L'abito creato dallo schizzo di Issey Miyake

L’abito fa ancora il monaco? No, pare proprio di no. Almeno secondo l’interpretazione di “Workwear. Abiti da lavoro”, la mostra in scena alla Triennale di Milano fino al 31 agosto. Curato da Alessandro Guerriero, il percorso espositivo prende in prestito 40 abiti da lavoro speciali per una riflessione socio-antropologica sul senso di ciò che indossiamo. Svanita la funzione sociale, oggi l’abito è soprattutto espressione individuale: travestimento e forma dei nostri pensieri. Se prima era l’immagine che il mondo ci attribuiva, oggi è l’immagine di ciò che noi vogliamo essere nel mondo.

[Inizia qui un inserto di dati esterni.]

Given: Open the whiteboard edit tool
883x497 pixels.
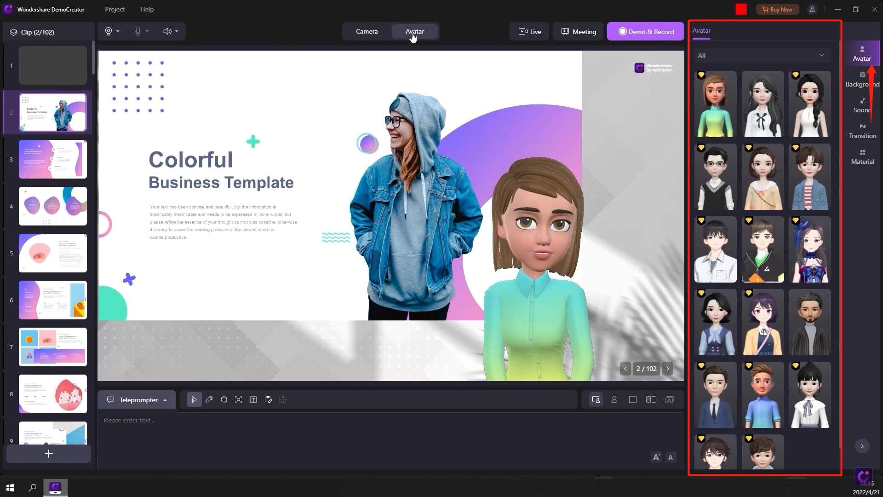Looking at the screenshot, I should [268, 399].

La mostra è nata da un’idea di Associazione Tam-Tam a favore di Arkadia onlus, organizzazione non profit che opera con ragazzi disabili, e la base di partenza è stata lo schizzo di un abito da lavoro donato da ciascuno dei 40 designer coinvolti nel progetto, tra i quali anche Alberto Aspesi, Elio Fiorucci, Antonio Marras, Franco Mazzucchelli, Angela Missoni, Issey Miyake e Vivienne Westwood.